Data entries
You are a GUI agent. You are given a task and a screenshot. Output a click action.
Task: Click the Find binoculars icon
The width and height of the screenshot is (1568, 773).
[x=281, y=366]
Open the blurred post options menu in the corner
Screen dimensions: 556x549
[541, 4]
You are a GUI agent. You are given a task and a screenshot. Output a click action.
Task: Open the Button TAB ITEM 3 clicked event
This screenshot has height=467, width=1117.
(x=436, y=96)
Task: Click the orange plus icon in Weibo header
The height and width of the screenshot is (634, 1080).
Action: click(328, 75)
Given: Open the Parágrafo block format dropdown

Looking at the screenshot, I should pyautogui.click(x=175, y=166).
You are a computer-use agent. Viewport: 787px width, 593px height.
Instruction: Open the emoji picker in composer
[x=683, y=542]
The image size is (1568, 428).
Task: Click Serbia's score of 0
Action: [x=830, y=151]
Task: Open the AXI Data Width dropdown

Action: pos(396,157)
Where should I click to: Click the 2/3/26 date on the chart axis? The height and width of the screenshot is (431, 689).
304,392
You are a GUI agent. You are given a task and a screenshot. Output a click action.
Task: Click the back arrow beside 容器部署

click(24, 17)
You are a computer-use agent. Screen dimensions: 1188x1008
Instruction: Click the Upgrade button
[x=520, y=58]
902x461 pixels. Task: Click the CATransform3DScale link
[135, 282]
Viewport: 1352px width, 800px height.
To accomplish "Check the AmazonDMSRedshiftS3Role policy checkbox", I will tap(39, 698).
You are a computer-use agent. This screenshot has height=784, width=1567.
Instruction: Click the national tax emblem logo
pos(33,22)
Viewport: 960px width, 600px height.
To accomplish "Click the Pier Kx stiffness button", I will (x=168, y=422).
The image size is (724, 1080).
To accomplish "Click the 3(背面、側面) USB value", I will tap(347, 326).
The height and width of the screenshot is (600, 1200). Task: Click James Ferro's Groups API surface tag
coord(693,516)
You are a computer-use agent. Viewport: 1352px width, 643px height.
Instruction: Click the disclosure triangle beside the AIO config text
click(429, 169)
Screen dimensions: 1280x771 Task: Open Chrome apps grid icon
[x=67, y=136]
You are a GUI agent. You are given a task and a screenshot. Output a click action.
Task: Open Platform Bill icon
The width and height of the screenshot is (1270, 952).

• _TASK DIRECTIONS_
Your task is to restate all of the records above word for word.

• _EXERCISE RESPONSE_
You are a GUI agent. You are given a task and a screenshot. Output a click action.
Task: Click the Find binoculars icon
The width and height of the screenshot is (1568, 773).
[x=281, y=366]
Open the blurred post options menu in the corner
Screen dimensions: 556x549
[541, 4]
You are a GUI agent. You are given a task and a screenshot. Output a click action.
Task: Open the Button TAB ITEM 3 clicked event
This screenshot has height=467, width=1117.
(x=436, y=96)
Task: Click the orange plus icon in Weibo header
The height and width of the screenshot is (634, 1080).
Action: click(328, 75)
Given: Open the Parágrafo block format dropdown

Looking at the screenshot, I should pyautogui.click(x=175, y=166).
You are a computer-use agent. Viewport: 787px width, 593px height.
Instruction: Open the emoji picker in composer
[x=683, y=542]
The image size is (1568, 428).
Task: Click Serbia's score of 0
Action: [x=830, y=151]
Task: Open the AXI Data Width dropdown

Action: pos(396,157)
Where should I click to: Click the 2/3/26 date on the chart axis? The height and width of the screenshot is (431, 689).
304,392
You are a GUI agent. You are given a task and a screenshot. Output a click action.
Task: Click the back arrow beside 容器部署

click(24, 17)
You are a computer-use agent. Screen dimensions: 1188x1008
Instruction: Click the Upgrade button
[x=520, y=58]
902x461 pixels. Task: Click the CATransform3DScale link
[135, 282]
Viewport: 1352px width, 800px height.
To accomplish "Check the AmazonDMSRedshiftS3Role policy checkbox", I will tap(39, 698).
You are a computer-use agent. This screenshot has height=784, width=1567.
Instruction: Click the national tax emblem logo
pos(33,22)
Viewport: 960px width, 600px height.
To accomplish "Click the Pier Kx stiffness button", I will (x=168, y=422).
The image size is (724, 1080).
To accomplish "Click the 3(背面、側面) USB value", I will tap(347, 326).
The height and width of the screenshot is (600, 1200). Task: Click James Ferro's Groups API surface tag
coord(693,516)
You are a computer-use agent. Viewport: 1352px width, 643px height.
Instruction: Click the disclosure triangle beside the AIO config text
click(429, 169)
Screen dimensions: 1280x771 Task: Open Chrome apps grid icon
[x=67, y=136]
You are a GUI agent. You are given a task and a screenshot. Output a click action.
Task: Open Platform Bill icon
The width and height of the screenshot is (1270, 952).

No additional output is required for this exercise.